Numa perspectiva mais benevolente, mas nem por isso desajustada, é muito mais do que isso, como Why Choose, o segundo álbum de originais, tão bem demonstra. Embora próximo dos seus contemporâneos (Life Without Buildings, Electrelane, Love Is All), este trio insiste na frugalidade das precursoras, mas não a fim de uma mera emulação. A exuberância sónica e a versatilidade, pouco consistentes nesse “velho” pós-punk, transbordam das canções. É como se, sem prejuízo da fragilidade trôpega que herdaram das “irmãs”, os Shopping se aventurassem noutros trilhos, com uma segurança impaciente.
A dança do baixo, os arranhões delicados sobre as cordas, a alegria do hit-hat estão como estavam há quatro décadas. Elásticos, contagiantes, juvenis. Fazem levantar o pé, mas sempre num movimento impulsionado por palavras que procuram dar sentido aos sentimentos e às emoções, à falta de dinheiro, ao consumo, a rejeição, ao tempo, à presença do outro. A faixa inaugural, Wind up, resume bem este parágrafo, quando Rachel exorta o ouvinte: “I hear you talking/ Unnecessarily/Wind up!/ Wind me up”.

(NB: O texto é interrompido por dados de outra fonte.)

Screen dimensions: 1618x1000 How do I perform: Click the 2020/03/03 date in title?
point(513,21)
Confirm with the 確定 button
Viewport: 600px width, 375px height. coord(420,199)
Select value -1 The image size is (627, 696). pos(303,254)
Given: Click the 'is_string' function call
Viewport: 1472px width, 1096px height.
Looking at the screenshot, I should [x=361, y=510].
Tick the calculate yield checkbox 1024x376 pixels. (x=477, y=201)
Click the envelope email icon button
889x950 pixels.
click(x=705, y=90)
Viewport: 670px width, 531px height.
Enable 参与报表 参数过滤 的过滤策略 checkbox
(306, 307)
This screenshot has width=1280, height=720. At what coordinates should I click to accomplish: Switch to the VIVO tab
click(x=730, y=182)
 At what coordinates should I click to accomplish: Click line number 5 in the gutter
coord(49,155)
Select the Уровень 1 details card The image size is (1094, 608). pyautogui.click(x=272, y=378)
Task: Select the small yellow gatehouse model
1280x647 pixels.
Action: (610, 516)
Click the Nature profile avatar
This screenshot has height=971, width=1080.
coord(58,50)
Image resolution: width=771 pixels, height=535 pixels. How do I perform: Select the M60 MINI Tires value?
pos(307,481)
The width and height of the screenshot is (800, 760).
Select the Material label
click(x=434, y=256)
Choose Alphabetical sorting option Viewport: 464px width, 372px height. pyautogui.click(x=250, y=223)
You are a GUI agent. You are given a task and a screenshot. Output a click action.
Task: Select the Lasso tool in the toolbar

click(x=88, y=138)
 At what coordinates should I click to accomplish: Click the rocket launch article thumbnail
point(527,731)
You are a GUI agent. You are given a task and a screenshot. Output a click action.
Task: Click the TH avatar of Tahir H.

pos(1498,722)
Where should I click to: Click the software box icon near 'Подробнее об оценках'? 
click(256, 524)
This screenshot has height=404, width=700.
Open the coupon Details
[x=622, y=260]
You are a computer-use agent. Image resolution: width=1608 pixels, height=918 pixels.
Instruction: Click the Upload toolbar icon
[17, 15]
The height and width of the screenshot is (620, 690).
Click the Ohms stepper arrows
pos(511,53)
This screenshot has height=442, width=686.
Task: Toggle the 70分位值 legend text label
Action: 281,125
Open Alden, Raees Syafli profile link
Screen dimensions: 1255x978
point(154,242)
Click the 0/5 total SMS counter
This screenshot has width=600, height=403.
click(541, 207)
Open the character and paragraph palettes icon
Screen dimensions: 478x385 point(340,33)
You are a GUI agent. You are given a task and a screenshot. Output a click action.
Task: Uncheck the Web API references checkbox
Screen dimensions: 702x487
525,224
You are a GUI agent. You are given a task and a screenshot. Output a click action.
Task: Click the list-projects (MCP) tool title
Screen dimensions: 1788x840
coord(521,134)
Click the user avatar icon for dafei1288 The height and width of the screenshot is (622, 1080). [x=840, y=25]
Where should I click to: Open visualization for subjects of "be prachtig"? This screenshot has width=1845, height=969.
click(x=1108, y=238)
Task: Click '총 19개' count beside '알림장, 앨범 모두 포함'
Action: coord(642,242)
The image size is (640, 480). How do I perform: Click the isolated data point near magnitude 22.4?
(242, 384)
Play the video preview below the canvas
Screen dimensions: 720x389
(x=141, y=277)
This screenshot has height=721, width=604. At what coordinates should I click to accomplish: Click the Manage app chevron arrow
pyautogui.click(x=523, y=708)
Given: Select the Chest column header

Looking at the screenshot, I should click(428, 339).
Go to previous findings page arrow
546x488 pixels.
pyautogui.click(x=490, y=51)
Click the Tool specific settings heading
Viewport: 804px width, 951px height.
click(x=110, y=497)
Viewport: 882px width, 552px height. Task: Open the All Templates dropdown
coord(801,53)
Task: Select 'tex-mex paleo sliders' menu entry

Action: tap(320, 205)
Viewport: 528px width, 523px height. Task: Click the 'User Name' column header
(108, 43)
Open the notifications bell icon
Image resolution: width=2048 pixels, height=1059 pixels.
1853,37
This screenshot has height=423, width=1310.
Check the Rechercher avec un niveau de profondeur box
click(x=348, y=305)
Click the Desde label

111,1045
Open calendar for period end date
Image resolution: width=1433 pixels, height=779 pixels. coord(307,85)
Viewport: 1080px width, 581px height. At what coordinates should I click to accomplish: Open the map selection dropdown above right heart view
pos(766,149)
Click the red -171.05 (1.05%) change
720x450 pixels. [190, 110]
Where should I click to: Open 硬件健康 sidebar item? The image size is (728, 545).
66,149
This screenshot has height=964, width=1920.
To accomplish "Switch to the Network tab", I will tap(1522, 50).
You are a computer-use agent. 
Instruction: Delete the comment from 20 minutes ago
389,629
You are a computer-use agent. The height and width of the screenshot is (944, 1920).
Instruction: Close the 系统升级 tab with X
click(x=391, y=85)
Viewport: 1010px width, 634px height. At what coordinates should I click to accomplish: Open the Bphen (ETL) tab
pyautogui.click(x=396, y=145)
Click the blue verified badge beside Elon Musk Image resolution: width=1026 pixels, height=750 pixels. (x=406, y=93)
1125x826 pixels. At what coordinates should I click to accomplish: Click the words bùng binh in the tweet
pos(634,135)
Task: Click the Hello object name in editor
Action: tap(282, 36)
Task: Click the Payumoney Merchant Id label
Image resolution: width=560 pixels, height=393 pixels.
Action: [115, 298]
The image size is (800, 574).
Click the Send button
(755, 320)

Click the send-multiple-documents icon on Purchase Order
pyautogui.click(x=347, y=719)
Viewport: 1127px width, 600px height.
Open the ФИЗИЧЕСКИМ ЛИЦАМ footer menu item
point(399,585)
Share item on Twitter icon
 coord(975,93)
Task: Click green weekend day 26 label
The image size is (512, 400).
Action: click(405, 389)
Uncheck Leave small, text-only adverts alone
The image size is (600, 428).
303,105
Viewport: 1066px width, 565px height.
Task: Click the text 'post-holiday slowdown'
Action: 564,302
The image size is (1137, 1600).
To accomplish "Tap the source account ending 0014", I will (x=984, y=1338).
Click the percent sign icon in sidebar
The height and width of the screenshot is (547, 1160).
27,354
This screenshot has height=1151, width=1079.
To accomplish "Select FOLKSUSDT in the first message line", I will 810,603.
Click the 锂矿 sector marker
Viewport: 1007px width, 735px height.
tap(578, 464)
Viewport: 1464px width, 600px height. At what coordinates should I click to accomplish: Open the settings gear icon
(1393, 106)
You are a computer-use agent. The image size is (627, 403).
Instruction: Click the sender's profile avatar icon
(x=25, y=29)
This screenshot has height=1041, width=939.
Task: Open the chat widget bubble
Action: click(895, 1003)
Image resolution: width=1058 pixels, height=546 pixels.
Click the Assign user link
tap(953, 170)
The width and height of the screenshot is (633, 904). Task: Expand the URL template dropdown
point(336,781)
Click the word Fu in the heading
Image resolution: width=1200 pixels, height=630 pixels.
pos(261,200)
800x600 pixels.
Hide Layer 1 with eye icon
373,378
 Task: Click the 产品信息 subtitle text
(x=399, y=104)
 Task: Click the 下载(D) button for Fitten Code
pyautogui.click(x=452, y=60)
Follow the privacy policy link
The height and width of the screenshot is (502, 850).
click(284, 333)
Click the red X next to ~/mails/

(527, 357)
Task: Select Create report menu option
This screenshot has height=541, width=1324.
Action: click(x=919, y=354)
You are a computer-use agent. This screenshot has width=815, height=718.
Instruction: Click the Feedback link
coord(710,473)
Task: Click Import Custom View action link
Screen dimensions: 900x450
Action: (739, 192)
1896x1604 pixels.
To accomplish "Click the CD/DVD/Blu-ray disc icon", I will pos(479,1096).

A trepidação anima a maioria dos temas, mas os Shopping tentam suster o ritmo, ora dando espaço à conversa a dois (Rachel e Andrew num duelo palavroso e irritado), ora fazendo descer e sossegar melodias. Ouçam em Take it outside o modo como o teclado entra, levando a canção para a irrisão colorida dos B-52s, ou, em Time wasted, a frustração a insinuar-se, expondo a solidão da guitarra e da voz.
Entre a angústia e a estridência se fez muito este disco. Say it once, por exemplo, permanece tensa, num movimento circular, antes de se libertar num ritmo motorik; No show só ao fim de vários minutos suspende as palavras, para pôr a dançar as memórias mais antigas do (surf) rock e do funk. Com Why wait, contudo, a ebulição renascerá numa provocação mordaz, mas não ingénua, ao mundo mercantil, e estender-se-á, agora num tom introspectivo, a Private party.
Sinking feelings evoca as guitarras de Andy Gill para exprimir uma desilusão. Os riffs das guitarras e a repetição dos ritmos anunciam uma ruptura (“My days are empty”, “My heart is sinking”) antes da convulsão final, em crescendo, exuberante. É um dos grandes temas do disco. Depois, emKnocking, os Shopping voltam a libertar-se, entoam cânticos, piscando o olho aos Bow Wow Wow e aos The Feelies, sempre num gesto excessivo que encontrará o seu fim no instrumental 12.12345. A dança acabará aí.